Thursday, September 23, 2010

Hopewell Rocks ~ New Brunswick ~ Canada

We were spending some time in Moncton, New Brunswick and we did have a short list of must-sees.  On that list was Hopewell Rocks, what was not on the list was a day of rain !  and then more rain !  We tried to wait it out but that didn’t seem to be possible and we were aware that we needed to be there before high tide came in.
Pathway to Hopewell Rocks, NB
We headed out to the Bay of Fundy’s famous Hopewell Rocks also called the Flowerpot Rocks with our rain gear.  There were few visitors in this rain, can’t understand that (: and we trudge through the gates and down the empty path to see the famous rocks.

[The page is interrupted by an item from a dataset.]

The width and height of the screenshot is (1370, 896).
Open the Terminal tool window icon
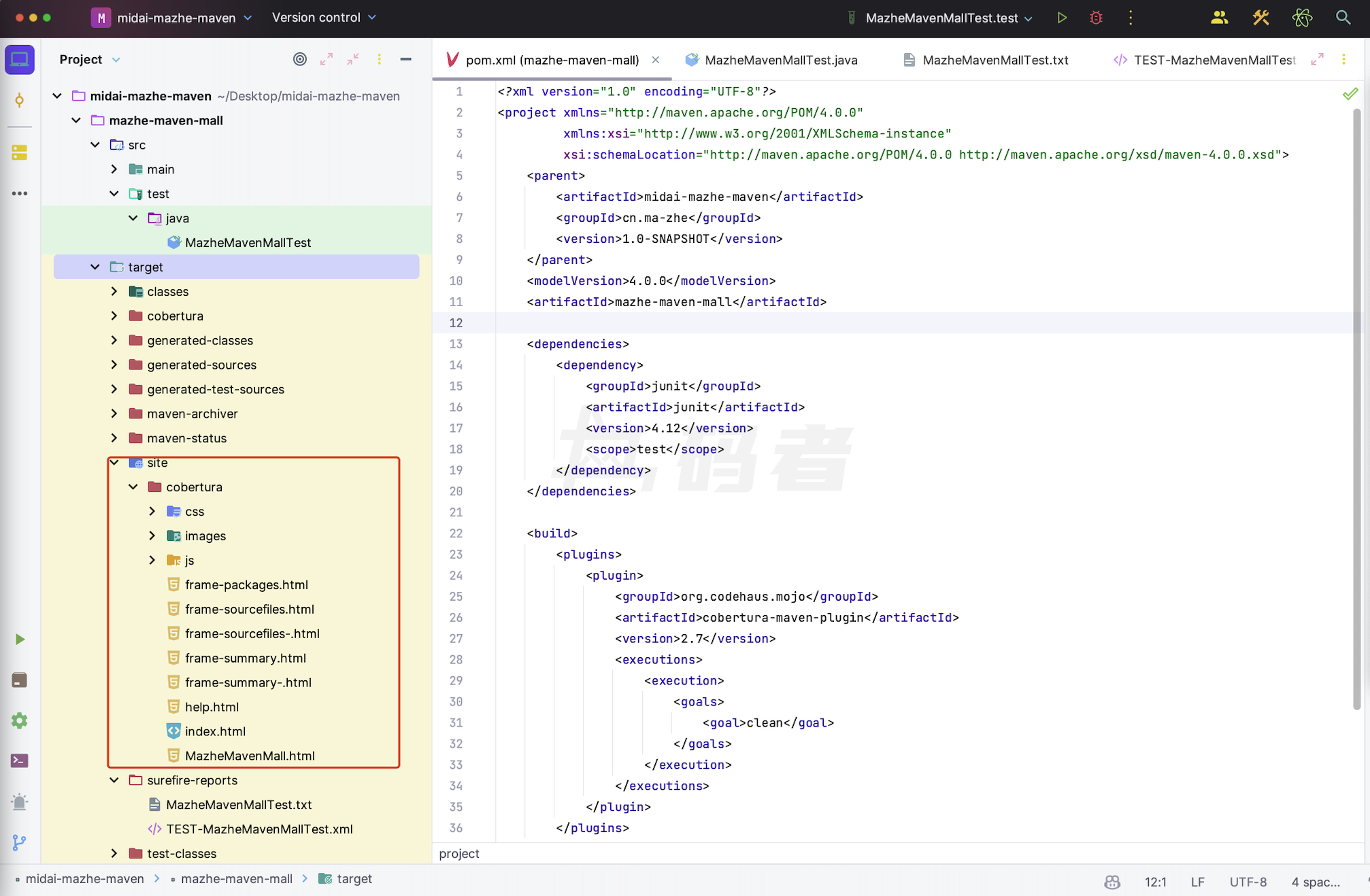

Treeroots on path to Hopewell Rocks, NB

I started to believe we were in a Jurassic Park setting when I spotted the unusual growth of the roots at the base of the trees.  It looked like a prehistoric bird’s foot !   There just  might be more in this park than what we expect.

Hopewell Rocks, New Brunswick
It isn’t too far a walk to the first viewpoint of the Hopewell Rocks.  Even in the rain, this was a great sight to see.  There are story boards to explain some of the phenomenon of the highest tides in the world as well as park guides who are eager to tell you all about it.

Huge formations at Hopewell Rocks, NB

We didn’t have a lot of time as the tide was coming in and once it gets to a certain point, the park guides are quick to tell you to leave the beach.  The tide moves very quickly and it isn’t worth taking chances getting caught down there so we were very limited in our beach walk.  There is a long staircase that takes you down to the beach.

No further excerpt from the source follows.